Artificial intelligence: Machine and Statistical Learning |
Course Leader | Herbert Kruitbosch |
Target Group | This course is intended for NSIs staff from any field who want to learn more about Machine and Statistical Learning (MSL) method and techniques. MSL is concerned with algorithms that automatically improve their performance through 'learning', it has emerged mainly from statistics and artificial intelligence, and has connections to a variety of related subjects including computer science and pattern recognition. This course will present an overview of fundamental concepts, common techniques, and algorithms in MSL. It will cover basic topics such as dimensionality reduction, classification and regression, clustering as well as more recent topics such as ensemble learning/boosting, support vector machines, and kernel methods, etc... This course will provide students the basic intuition behind modern MSL methods. |
Entry Qualifications | |
Objective(s) | Validation and reporting results of machine learning methods. Mathematical concepts of supervised and unsupervised machine and deep learning models, like PCA, SVM, trees, ensembles and neural networks. Use of scikit-learn, matplotlib, pandas, tensorflow, keras to design models and perform machine learning experiments Understanding of symbolic computation for backpropagation and gradient descent Model selection, Hyper-parameter tuning and practical considerations Understanding the lego bricks of neural networks (deep learning) and the numerical issues, in particular vanishing gradients.
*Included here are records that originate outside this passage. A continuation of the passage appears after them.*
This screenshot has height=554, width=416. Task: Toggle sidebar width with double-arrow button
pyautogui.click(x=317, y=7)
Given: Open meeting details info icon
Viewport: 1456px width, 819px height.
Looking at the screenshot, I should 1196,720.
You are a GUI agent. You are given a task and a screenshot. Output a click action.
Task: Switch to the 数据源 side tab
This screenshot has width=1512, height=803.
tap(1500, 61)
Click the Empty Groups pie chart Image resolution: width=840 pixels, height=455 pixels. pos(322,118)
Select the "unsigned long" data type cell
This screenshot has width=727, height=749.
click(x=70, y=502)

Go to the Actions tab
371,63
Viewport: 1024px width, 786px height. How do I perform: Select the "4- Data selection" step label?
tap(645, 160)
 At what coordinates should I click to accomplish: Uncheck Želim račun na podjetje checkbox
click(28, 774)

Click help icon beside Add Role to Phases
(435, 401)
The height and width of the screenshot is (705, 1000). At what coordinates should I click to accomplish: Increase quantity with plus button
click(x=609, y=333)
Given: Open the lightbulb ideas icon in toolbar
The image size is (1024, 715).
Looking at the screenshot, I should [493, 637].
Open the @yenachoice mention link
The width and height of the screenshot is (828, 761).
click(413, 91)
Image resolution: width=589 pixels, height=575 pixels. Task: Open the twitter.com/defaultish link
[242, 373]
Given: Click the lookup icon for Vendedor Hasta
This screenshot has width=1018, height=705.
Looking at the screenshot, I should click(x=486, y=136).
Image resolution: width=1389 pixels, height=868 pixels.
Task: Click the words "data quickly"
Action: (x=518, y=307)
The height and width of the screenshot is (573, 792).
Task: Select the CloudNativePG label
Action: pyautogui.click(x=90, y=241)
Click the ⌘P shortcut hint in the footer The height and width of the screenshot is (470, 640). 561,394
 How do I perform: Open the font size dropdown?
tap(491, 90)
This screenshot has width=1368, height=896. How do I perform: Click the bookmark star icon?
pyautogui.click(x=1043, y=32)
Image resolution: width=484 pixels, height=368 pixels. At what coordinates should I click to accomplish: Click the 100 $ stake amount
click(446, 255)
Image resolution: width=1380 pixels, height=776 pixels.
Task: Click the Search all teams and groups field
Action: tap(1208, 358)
Use pretrained models for text and vision applications with libraries like deeppavlov and detectron2.
|
Contents | The sessions should consist of both basic methodology and practical exercises. Fundamental concepts of MSL: supervised, unsupervised, reinforcement and ensemble learning; maximum likelihood; loss functions; train, test and validation sets/errors; bias-variance trade-off; model complexity, regularisation and overfitting; etc... Dimensionality reduction, e.g., principal component analysis, linear discriminant analysis. Validation and resampling, e.g., cross-validation, bootstrap, jackknife. Regression and variable selection, e.g., linear regression, model selection, ridge and lasso. Classification and clustering, e.g., Bayes classifiers, K Nearest Neighbours, logistic regression, K-Means, hierarchical clustering, mixture models. Decision, e.g., classification and regression trees, bagging, Random Forests, bayesian networks. Pattern recognition and anomaly detection, e.g., kernel methods and support vector machines. Introduction to artificial intelligence, neural networks and deep learning. Practice using R or Python language and packages.
|
Expected Outcome | Practical skills to use scikit-learn and similar libraries to answer (research) questions with machine learning Understanding of different machine learning models and neural networks Overview and coarse skills w.r.t. neural networks text mining and computer vision |
Training Methods | Lectures Programming exercises
|
Required Reading | None |
Suggested Reading | Suggestions for when you like a structured overview of Machine or deep learning. They are not required at all. Python Machine Learning - Effective algorithms for practical machine learning and deep learning, Sebastian Raschka, Vahid Mirjalili Deep Learning with Keras, Antonio Gullì, Sujit Pal (practical) Deep Learning, Ian Goodfellow, Yoshua Bengio, Aaron Courville (theoretical)
Interesting papers which improved the field of deep learning significantly: Understanding the difficulty of training deep feedforward neural networks, Xavier Glorot, Yoshua Bengio Batch Normalization: Accelerating Deep Network Training by Reducing Internal Covariate, Shift Sergey Ioffe, Christian Szegedy Deep Residual Learning for Image Recognition, Kaiming He, Xiangyu Zhang, Shaoqing Ren, Jian Sun
|
Required Preparation | Participants have to send two exercises a few weeks in advance to avoid issues with logging in to Google Colaboratory and browser problems at the course. |
Trainer(s)/ Lecturer(s) | Herbert Kruitbosch (University of Groningen) Marco Puts (Statistics Netherlands) |